Nel secondo caso, il collaboratore potrebbe invece essere scelto per una propria competenza specifica (legislativo, social, ufficio stampa). E’ utile sapere che il parlamentare che siede in ufficio/consiglio di presidenza, che è Presidente di Commissione oppure è un Questore, potrà avere a disposizione uno staff più articolato. Egli infatti ha a disposizione un plafond più ampio che gli permetterà di assumere più collaboratori, alcuni dei quali a titolo di consulenza, altri attraverso un decreto di nomina. In questo modo essi saranno pagati direttamente dall’amministrazione di Camera o Senato, a differenza di quel che avviene per i collaboratori di senatori “semplici” (alla Camera dei Deputati, da questa legislatura, anche i collaboratori di deputati “semplici” sono pagati direttamente dall’amministrazione e non più dai parlamentari).

Lavorare nei Palazzi non è come lavorare altrove. Me lo ripeto spesso per giustificare le logiche che muovono questo ambiente e che non sempre seguono un filo logico e coerente, che sono legate a doppio filo con le dinamiche complesse e contorte della politica.

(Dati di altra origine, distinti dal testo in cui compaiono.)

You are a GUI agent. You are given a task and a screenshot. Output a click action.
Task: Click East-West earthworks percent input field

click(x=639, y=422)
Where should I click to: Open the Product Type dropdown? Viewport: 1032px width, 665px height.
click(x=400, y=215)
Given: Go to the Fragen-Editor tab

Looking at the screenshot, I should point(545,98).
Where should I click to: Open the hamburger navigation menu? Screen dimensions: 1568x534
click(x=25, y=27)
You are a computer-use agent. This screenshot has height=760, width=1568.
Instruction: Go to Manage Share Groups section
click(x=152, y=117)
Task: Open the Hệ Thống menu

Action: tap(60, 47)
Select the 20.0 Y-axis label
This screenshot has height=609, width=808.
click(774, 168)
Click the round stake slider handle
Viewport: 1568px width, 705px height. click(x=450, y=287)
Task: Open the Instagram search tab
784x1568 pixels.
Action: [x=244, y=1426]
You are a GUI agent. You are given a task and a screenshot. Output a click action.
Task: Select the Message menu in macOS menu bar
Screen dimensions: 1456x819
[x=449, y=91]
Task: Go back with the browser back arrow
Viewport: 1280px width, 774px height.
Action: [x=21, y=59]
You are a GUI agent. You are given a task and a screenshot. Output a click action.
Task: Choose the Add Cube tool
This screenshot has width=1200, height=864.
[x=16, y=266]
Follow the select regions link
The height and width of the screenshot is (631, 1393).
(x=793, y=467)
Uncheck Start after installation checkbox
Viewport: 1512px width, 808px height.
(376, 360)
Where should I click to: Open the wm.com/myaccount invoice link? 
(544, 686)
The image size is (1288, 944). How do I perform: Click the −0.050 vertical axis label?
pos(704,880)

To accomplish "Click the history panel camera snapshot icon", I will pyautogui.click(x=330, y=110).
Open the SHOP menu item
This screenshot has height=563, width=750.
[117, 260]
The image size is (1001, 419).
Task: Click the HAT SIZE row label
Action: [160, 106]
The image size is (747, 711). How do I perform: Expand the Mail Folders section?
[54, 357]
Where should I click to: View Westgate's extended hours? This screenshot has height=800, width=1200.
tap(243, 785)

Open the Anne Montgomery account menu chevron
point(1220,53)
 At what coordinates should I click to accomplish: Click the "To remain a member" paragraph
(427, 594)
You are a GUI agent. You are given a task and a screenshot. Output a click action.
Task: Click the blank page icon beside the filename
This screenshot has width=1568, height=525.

Quelle stesse logiche permettono però di avere il privilegio, l’onore e l’onere di vivere da un osservatorio privilegiato la vita delle istituzioni, di camminare e perdersi nel fascino della Sala Maccari, del Corridoio dei Busti, della Galleria dei Presidenti. Ecco perché, quando mi chiedono “che lavoro fai?”, vorrei dire “quello bello!”, ma alla fine rispondo, semplicemente, “il collaboratore parlamentare”.